[Data supplied]

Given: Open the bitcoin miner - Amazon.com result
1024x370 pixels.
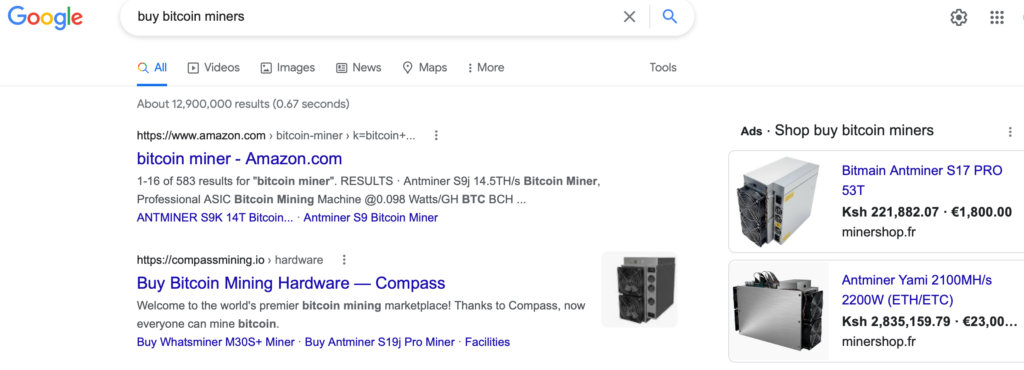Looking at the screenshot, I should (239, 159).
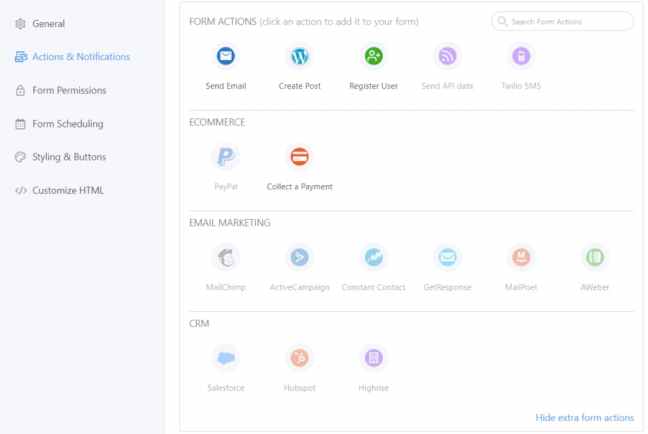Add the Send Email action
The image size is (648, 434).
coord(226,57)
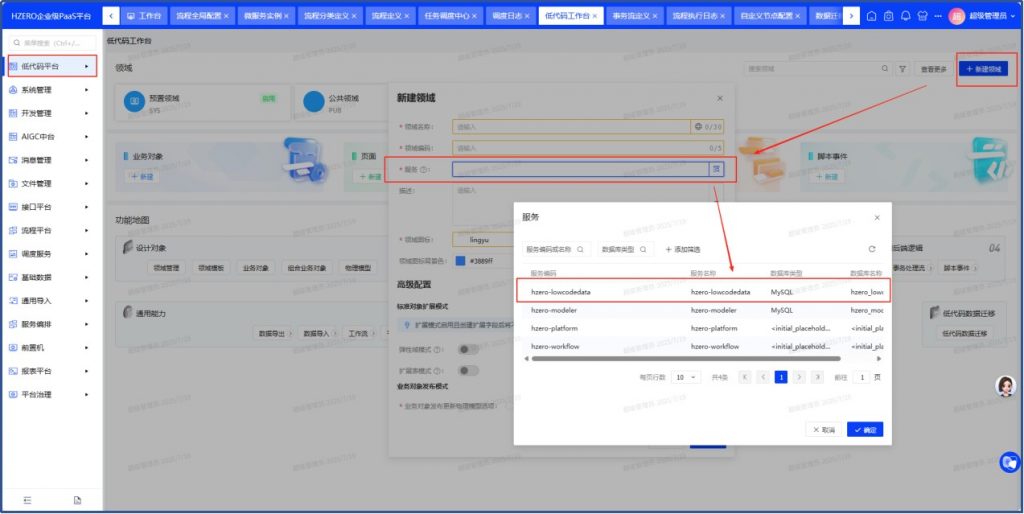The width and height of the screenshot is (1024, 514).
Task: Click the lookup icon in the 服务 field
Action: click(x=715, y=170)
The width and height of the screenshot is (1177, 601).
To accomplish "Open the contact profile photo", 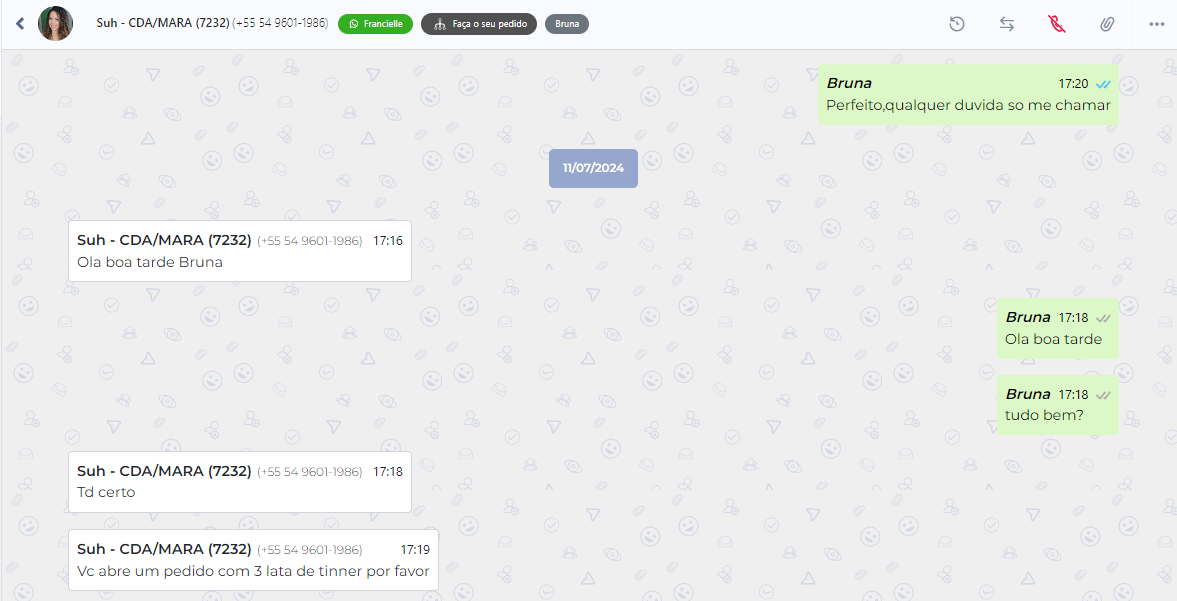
--
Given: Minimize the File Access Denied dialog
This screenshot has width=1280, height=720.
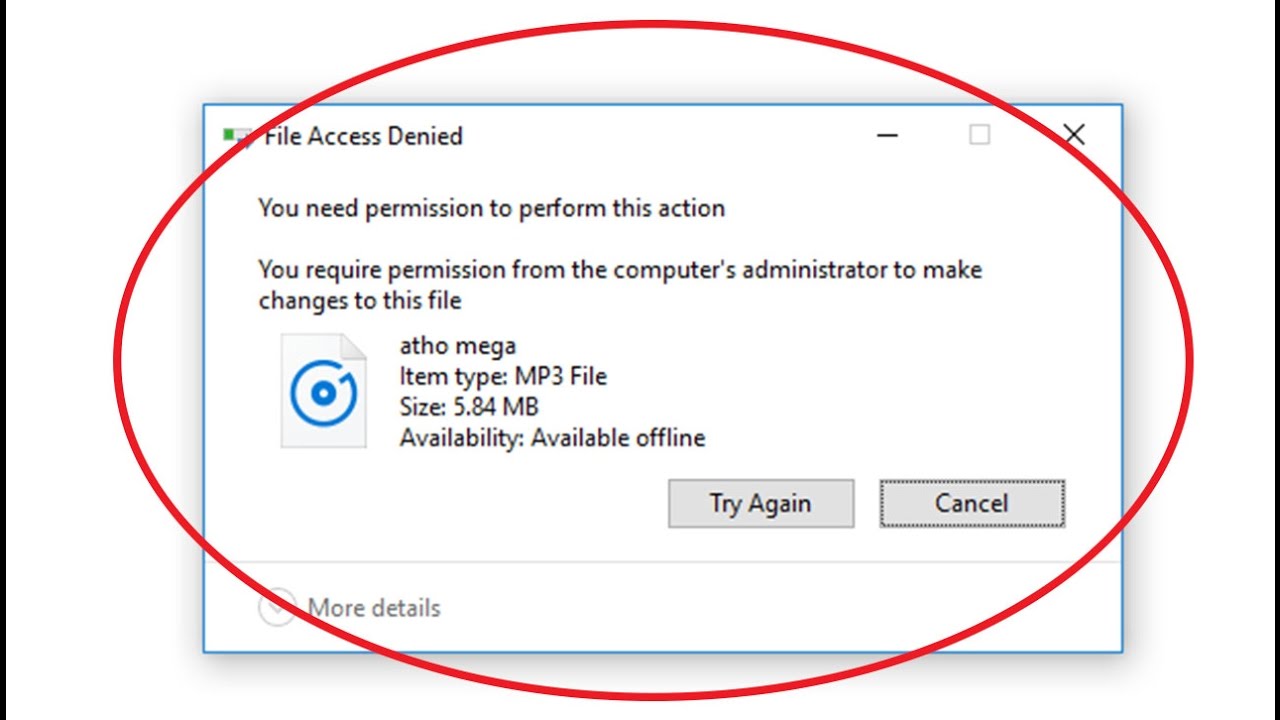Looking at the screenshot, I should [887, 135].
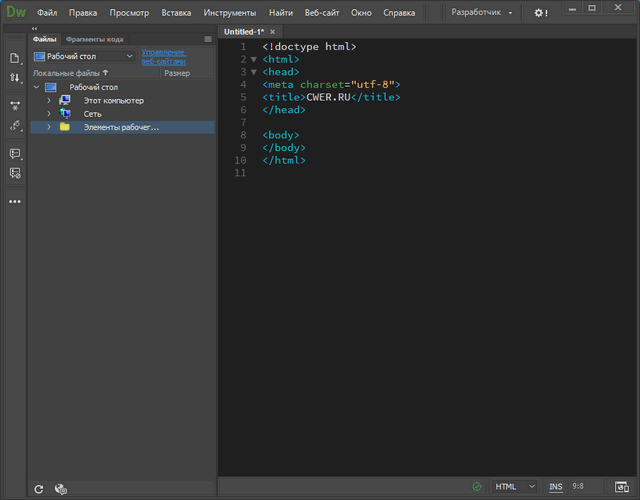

[Stated goal]
Substitute "page" for "result" in the items starting at the line containing "Given: Open the" and ending at the line containing "Action: click(x=715, y=170)", and write those lines out with nothing else changed. Leave the pictures out of your answer.

[Result]
Given: Open the bitcoin miner - Amazon.com page
1024x370 pixels.
Looking at the screenshot, I should (239, 159).
Add the Send Email action
The image size is (648, 434).
coord(226,57)
The width and height of the screenshot is (1024, 514).
Task: Click the lookup icon in the 服务 field
Action: click(x=715, y=170)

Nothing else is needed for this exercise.